China se rige por políticas de estado a largo plazo aprobadas por su Asamblea Popular Nacional (APN) del Partido Unico Comunista Chino. Trabajan con planificación y cumplimiento de objetivos a largo plazo por más de 20 años. 

En China no rige el sistema democrático que requiere la esencial alternancia en el poder.

En consecuencia, la negociación entre funcionarios de países con sistemas democráticos y el partido único comunista Chino está atravesada por asimetrías por diferentes incentivos y finalidades. 

Mientras los representantes de países occidentales están limitados por la temporalidad de su mandato electoral y, el control de la opinión pública (redes sociales y medios de comunicación), esas limitaciones no aplican a los funcionarios chinos.

A ello se suma el hecho que China financia la venta y exportación de sus bienes. Ello es música para los oídos del representante de turno occidental quien celebra el contrato pero, no lo paga. Ello estará a cargo del próximo funcionario. China financia, brinda la espera obviamente con sus intereses incluidos. Esas circunstancias afectan la negociación. La capacidad financiera de exportación y el largo plazo otorgan ventajas formidables a los funcionarios chinos respecto de los occidentales.    

También, los incentivos de los representantes en la negociación son diferentes.

Mientras que para los funcionarios chinos el tiempo no es una limitación porque lo utiliza para ascender dentro del partido comunista, según cumpla sus funciones por ejemplo: con la celebración de la mayor cantidad de contratos de exportación de sus bienes y servicios. Para los occidentales el tiempo apremia, porque tienen que mostrar resultados positivos a su electorado. Además, los funcionarios occidentales conocen su fecha de vencimiento mientras que los chinos, no. 

Claramente el sistema único chino facilita la implementación de políticas de estado de largo plazo mientras que, la necesaria alternancia de las democracias occidentales no la favorecen. 

A esas fenomenales asimetrías en la negociación no es ingenuo agregar la tentación de la corrupción. La pregunta ¿Donde está la mía? para cerrar la firma del contrato que tendrá que cumplir el estado representado. Los chinos también pueden hacerse idéntica pregunta pero conocen que su sistema penal no es farragoso ni admite medias tintas, como lo admite el sistema de defensa penal de derechos humanos y garantías de países occidentales.

De manera que, frente a tantas y tales asimetrías fácticas no parece que pueda arribarse a una negociación. Donde para una parte el tiempo juega a su favor, para la otra, el tiempo opera como limitación. Donde para una parte, la financiación en la venta de sus bienes y servicios no tiene prácticamente límites, para la otra parte es la “solución” a su pobreza. Donde para una parte, el sistema penal puede ser hasta letal, mientras que para la otra parte el sistema penal es farragoso, garantista y hasta permeable.

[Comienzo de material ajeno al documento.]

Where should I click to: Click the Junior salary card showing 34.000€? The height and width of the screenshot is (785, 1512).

Con esas asimetrías en la capacidad de negociación de las partes, su resultado está determinado antes de sentarse en la mesa de negociación. Por eso es mejor no sentarse.

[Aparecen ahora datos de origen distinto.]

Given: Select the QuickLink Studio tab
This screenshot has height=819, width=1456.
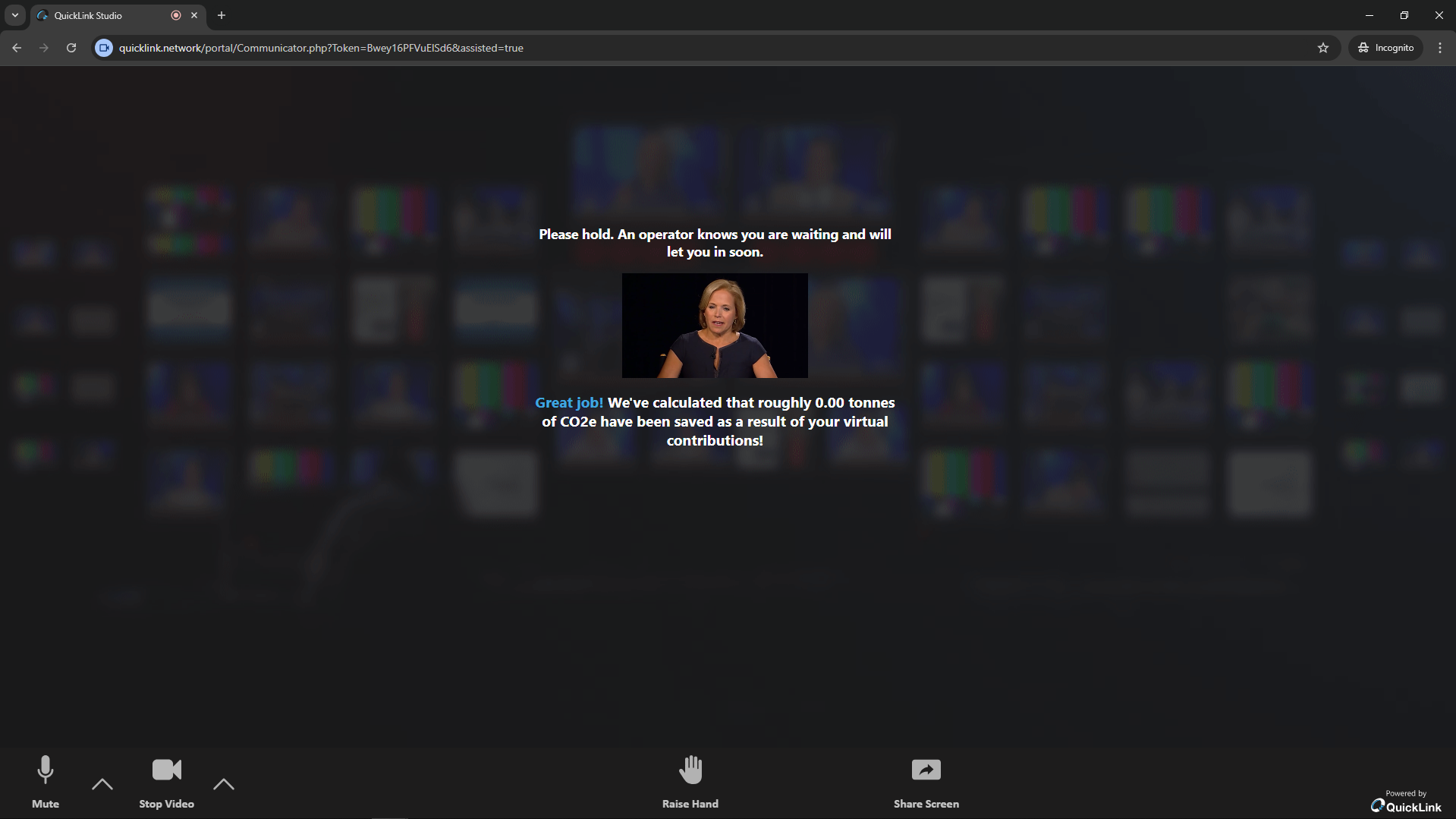Looking at the screenshot, I should [99, 15].
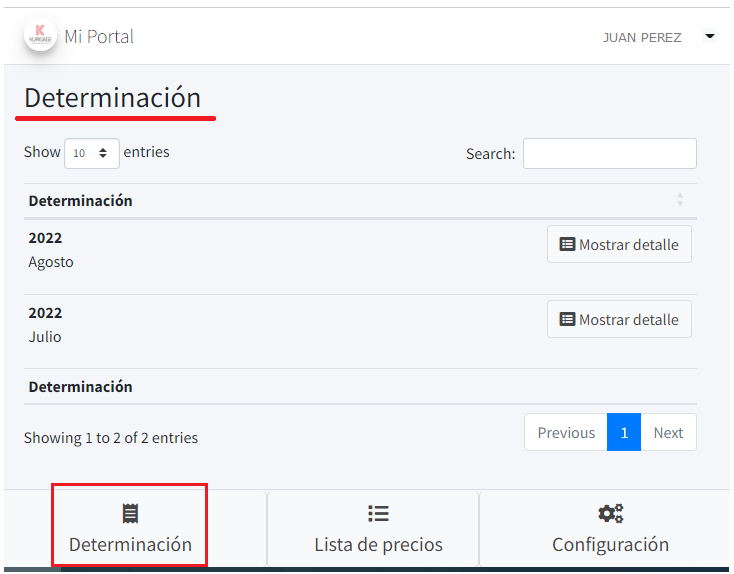This screenshot has height=574, width=734.
Task: Click the receipt icon above Determinación
Action: pos(130,514)
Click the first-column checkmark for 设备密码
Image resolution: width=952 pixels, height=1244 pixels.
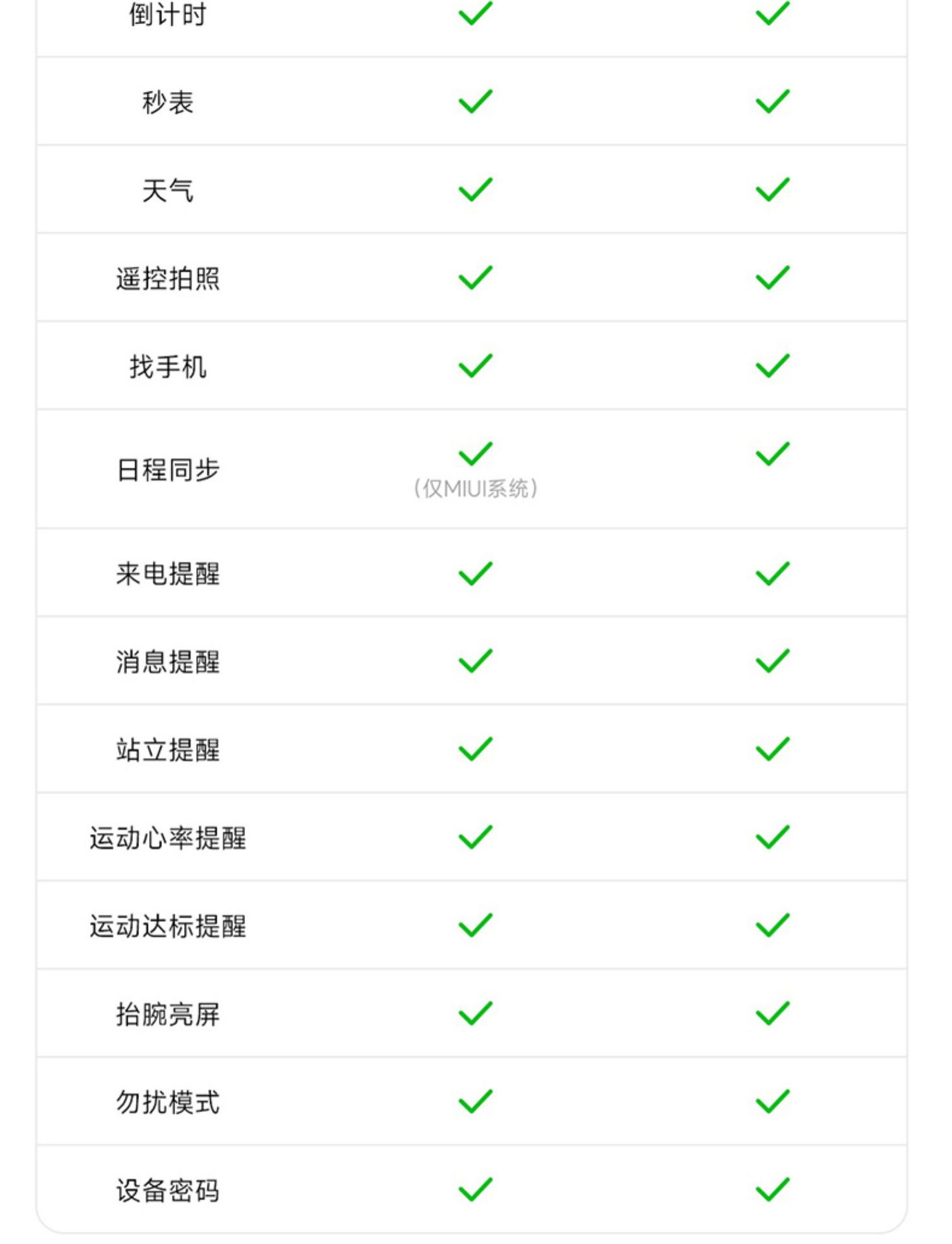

En la actualidad algunos tecnócratas millonarios, dudan de la democracia porque dificulta la aprobación y mantenimiento de políticas de estado siendo en comparación débil frente a la política hegemónica china.  Chocolate por la noticia.

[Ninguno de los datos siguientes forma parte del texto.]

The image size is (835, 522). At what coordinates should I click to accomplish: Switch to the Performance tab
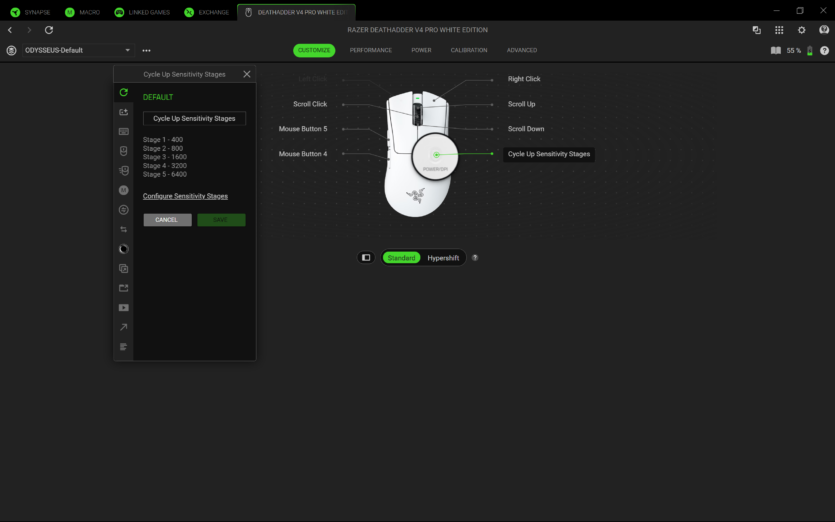pyautogui.click(x=370, y=50)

Me parece que la solución no pasa por sustituir sistemas democráticos por sistemas autocráticos. Sino todo lo contrario. Aquí surgen básicas preguntas: 
¿Cuándo aprenderán los representantes de países democráticos a negociar solo con aquellos que conserven esas mismas características? 
¿Cuándo dejaran de financiar regímenes que tienen por finalidad imponer a nivel mundial su dominio hegemónico?.